The required output is the exact run of lines from the one that contains "Task: Click the Write info icon in AIDA64" to the end of the data, with every picture left out.

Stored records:
=== Begin Enclosure ===

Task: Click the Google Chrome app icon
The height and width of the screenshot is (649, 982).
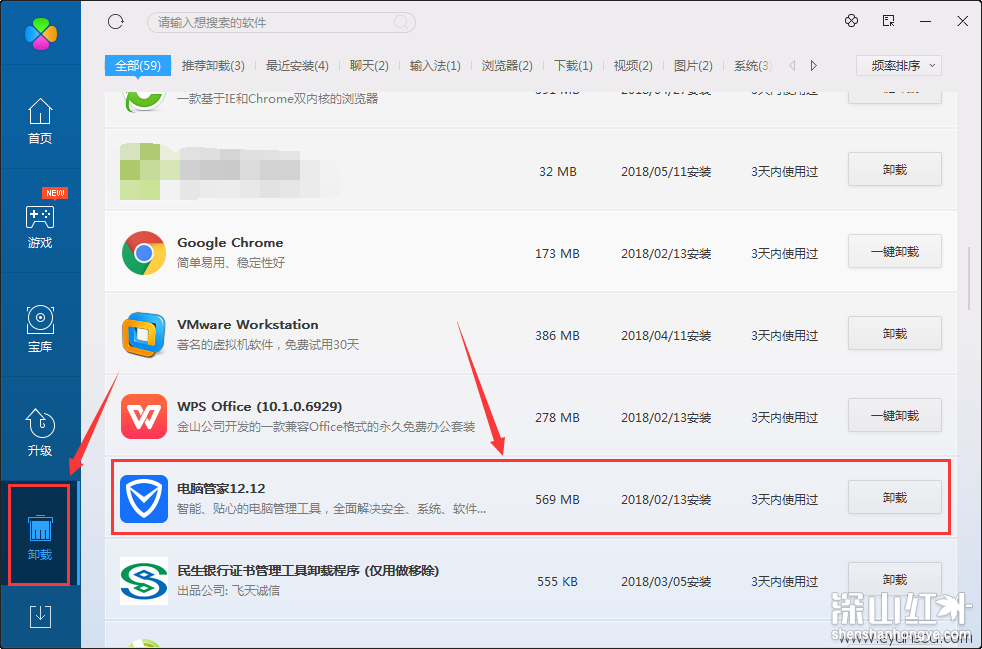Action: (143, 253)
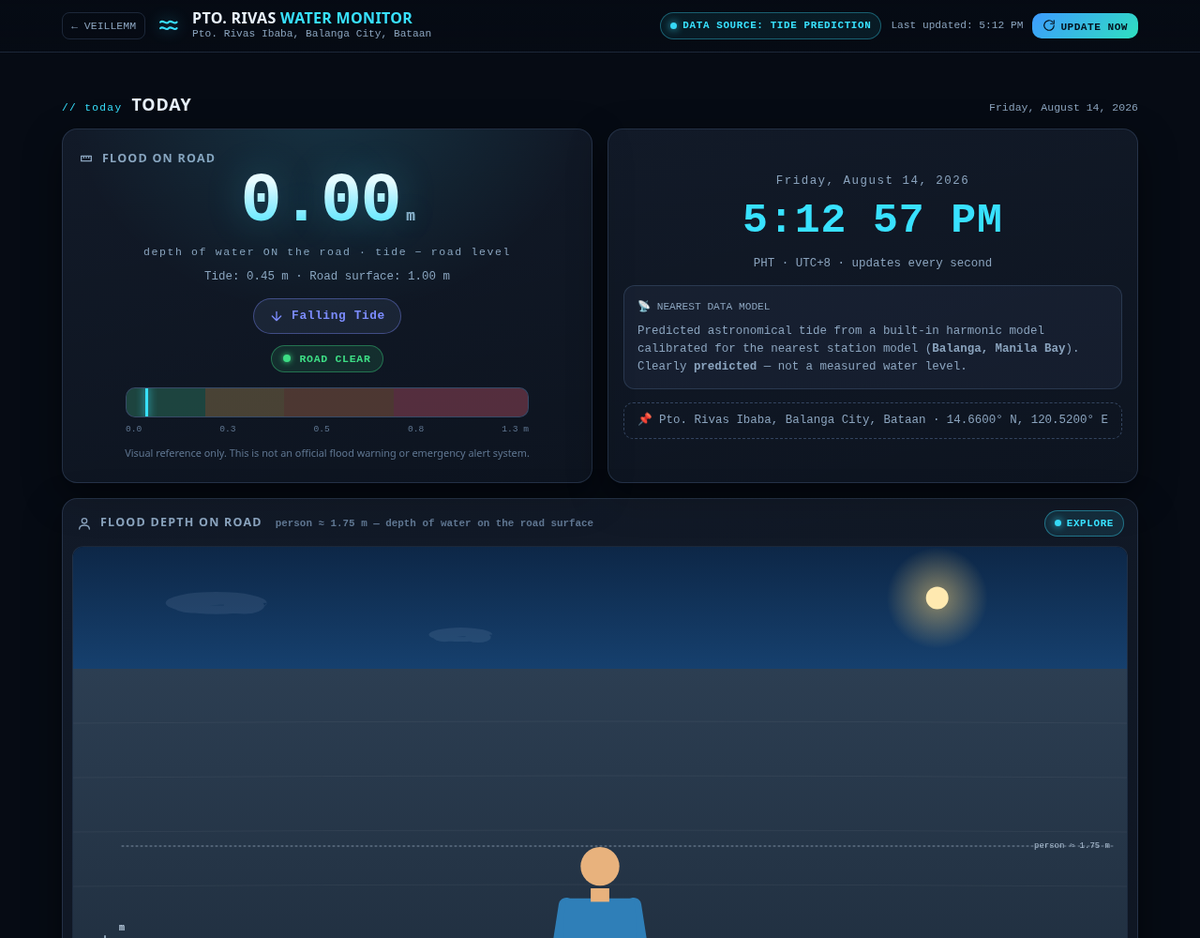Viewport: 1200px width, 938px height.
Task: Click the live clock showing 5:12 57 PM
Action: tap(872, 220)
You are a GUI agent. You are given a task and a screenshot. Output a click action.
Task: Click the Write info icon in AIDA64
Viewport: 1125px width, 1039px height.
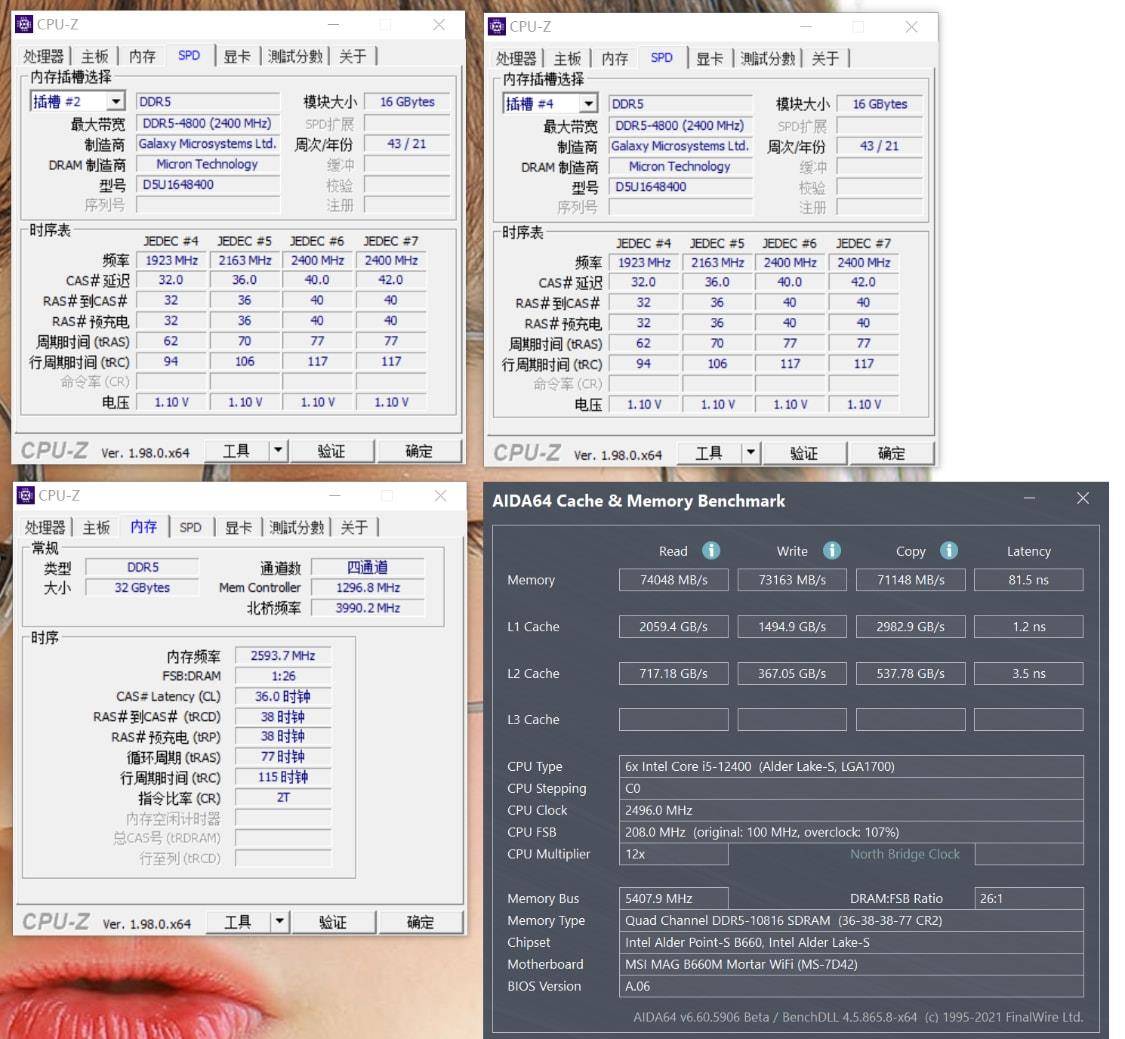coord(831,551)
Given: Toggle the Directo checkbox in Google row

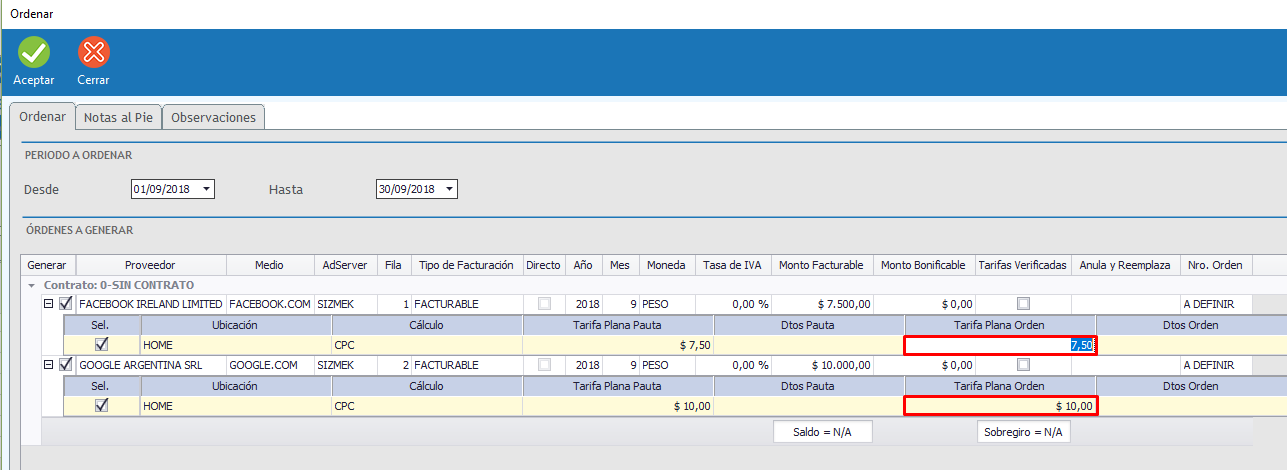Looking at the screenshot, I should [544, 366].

=== End Enclosure ===

Output:
Task: Click the Write info icon in AIDA64
Viewport: 1125px width, 1039px height.
coord(831,551)
Given: Toggle the Directo checkbox in Google row

Looking at the screenshot, I should [544, 366].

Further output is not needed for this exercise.